WORK ORDER - Whatever the data contains, copy all of it exactly.

___

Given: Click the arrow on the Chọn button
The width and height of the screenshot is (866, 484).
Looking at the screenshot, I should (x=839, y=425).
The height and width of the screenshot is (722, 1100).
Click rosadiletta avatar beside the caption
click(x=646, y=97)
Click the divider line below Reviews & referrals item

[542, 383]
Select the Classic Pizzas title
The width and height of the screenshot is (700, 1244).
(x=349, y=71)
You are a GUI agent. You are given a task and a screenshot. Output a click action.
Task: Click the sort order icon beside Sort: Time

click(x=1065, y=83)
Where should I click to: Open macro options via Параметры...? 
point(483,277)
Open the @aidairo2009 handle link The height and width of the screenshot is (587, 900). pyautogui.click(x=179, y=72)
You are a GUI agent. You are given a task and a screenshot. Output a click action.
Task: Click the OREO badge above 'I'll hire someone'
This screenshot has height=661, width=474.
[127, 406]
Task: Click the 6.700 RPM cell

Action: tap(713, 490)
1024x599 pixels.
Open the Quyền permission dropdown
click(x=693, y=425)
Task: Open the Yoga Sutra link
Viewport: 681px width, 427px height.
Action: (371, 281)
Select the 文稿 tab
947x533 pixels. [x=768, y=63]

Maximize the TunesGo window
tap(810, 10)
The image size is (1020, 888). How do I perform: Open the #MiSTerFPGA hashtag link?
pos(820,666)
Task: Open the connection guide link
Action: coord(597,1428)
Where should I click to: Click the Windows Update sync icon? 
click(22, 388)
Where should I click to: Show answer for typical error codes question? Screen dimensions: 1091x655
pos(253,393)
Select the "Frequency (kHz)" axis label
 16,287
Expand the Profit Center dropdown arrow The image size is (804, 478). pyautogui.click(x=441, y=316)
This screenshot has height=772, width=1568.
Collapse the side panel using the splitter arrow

___

ANSWER -
Given: Click the arrow on the Chọn button
The width and height of the screenshot is (866, 484).
Looking at the screenshot, I should (x=839, y=425).
The height and width of the screenshot is (722, 1100).
Click rosadiletta avatar beside the caption
click(x=646, y=97)
Click the divider line below Reviews & referrals item

[542, 383]
Select the Classic Pizzas title
The width and height of the screenshot is (700, 1244).
(x=349, y=71)
You are a GUI agent. You are given a task and a screenshot. Output a click action.
Task: Click the sort order icon beside Sort: Time

click(x=1065, y=83)
Where should I click to: Open macro options via Параметры...? 
point(483,277)
Open the @aidairo2009 handle link The height and width of the screenshot is (587, 900). pyautogui.click(x=179, y=72)
You are a GUI agent. You are given a task and a screenshot. Output a click action.
Task: Click the OREO badge above 'I'll hire someone'
This screenshot has height=661, width=474.
[127, 406]
Task: Click the 6.700 RPM cell

Action: tap(713, 490)
1024x599 pixels.
Open the Quyền permission dropdown
click(x=693, y=425)
Task: Open the Yoga Sutra link
Viewport: 681px width, 427px height.
Action: (371, 281)
Select the 文稿 tab
947x533 pixels. [x=768, y=63]

Maximize the TunesGo window
tap(810, 10)
The image size is (1020, 888). How do I perform: Open the #MiSTerFPGA hashtag link?
pos(820,666)
Task: Open the connection guide link
Action: coord(597,1428)
Where should I click to: Click the Windows Update sync icon? 
click(22, 388)
Where should I click to: Show answer for typical error codes question? Screen dimensions: 1091x655
pos(253,393)
Select the "Frequency (kHz)" axis label
 16,287
Expand the Profit Center dropdown arrow The image size is (804, 478). pyautogui.click(x=441, y=316)
This screenshot has height=772, width=1568.
Collapse the side panel using the splitter arrow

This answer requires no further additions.